Super Arzon Food Market
Super Arzon Food Market is one of those zany places that feels like it could only exist in Toronto. Open 24 hours, it’s part grocery store, part bakery, part bulk shop, part hot counter and part restaurant. A soft serve machine pumps out saffron ice cream, and it feels like anything could happen, like a hot counter rush at 3 a.m. or a sudden sample of baklava cake.
Everything that’s prepared is made here in the store, in the basement. If you wander into the shelves of plastic-wrapped Barbari and other breads, you might catch a glimpse of a stack of trays making its way down into the oven by elevator. Customers hustle to the cash carrying multiple loaves that stretch several feet.
It’s a tight squeeze in here but you’re led fairly naturally from produce and baked goods to the bulk and bread sections and eventually to more general groceries before arriving at the hot counter and kebab station. There’s a bit of seating here where you can chow down what you've bought.
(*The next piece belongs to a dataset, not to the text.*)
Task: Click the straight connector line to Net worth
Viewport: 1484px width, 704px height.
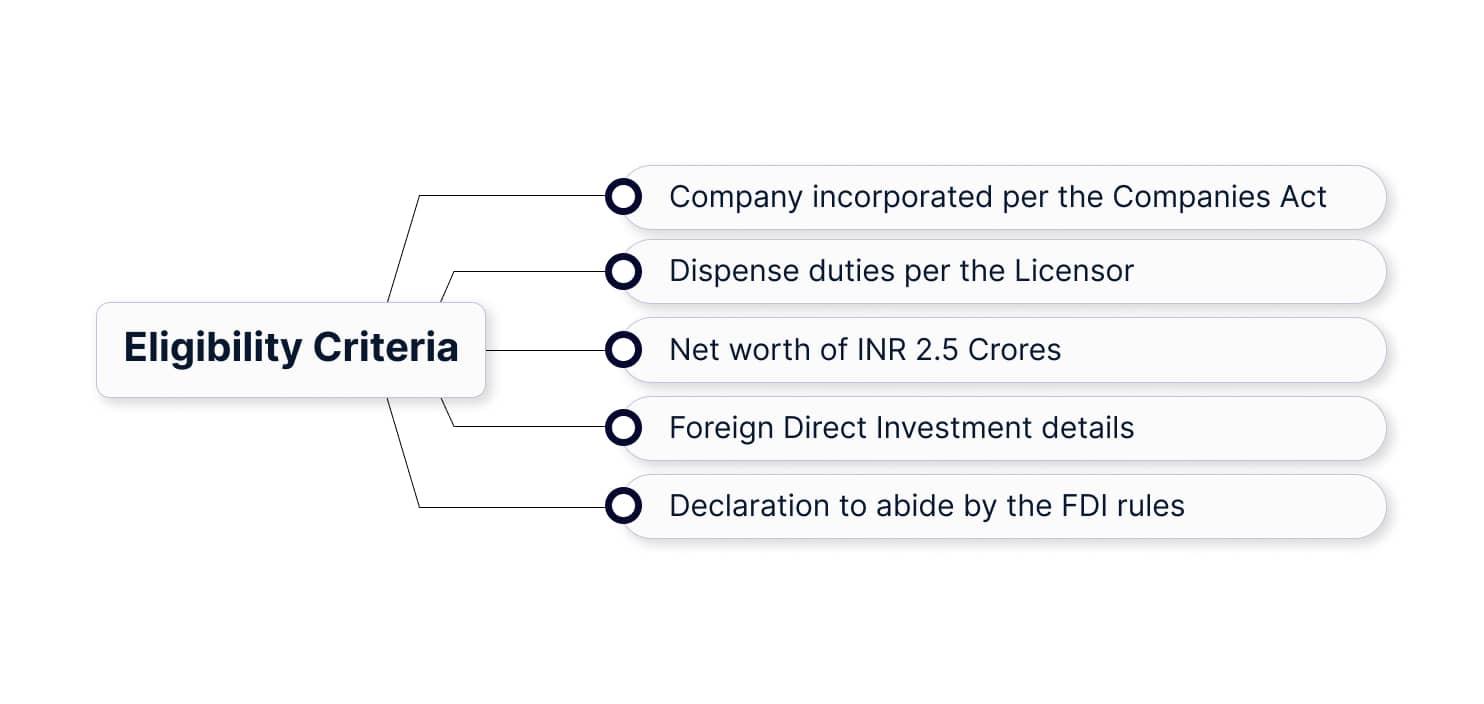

Hot counter combos run in the five to 10 dollar range. Lamb shank, chicken legs and fried fish are accompanied by combinations of rice, lentils and raisins or rice and beans, or crispy Persian rice.
The thing to come here for is definitely the kebabs, which are $2.49 - $3.99 apiece, though that seems way too cheap to me. Perhaps this is just a great price because the meat is excellent.
Skewers of hearts, liver and kidneys are grilled over an open flame by a curmudgeonly but talented cook, presented over pita bread that catches the juicy drippings. They’re all so meaty and smoky, but my favourite are the kidneys, bursting with flavour and nicely round and crispy.
In a fridge opposite the soft serve machine are cups of faluda layered with saffron soft serve for $5.99. Cones are $2.99 for a small and $3.99 for a large, and the soft serve is creamy, dense and exploding with distinct saffron flavour.
Huge loaves of barbari and mashadi sesame-topped flatbread sell for low prices around $2.99.
It’s a hive of activity in here, and I imagine you can only quickly find what you’re looking for if you already know where it is. Despite its labyrinthine nature and the sensory overload I experience, I leave with a belly full of organ meats and saffron ice cream and wouldn’t mind feeling the same way at some ungodly hour in the future.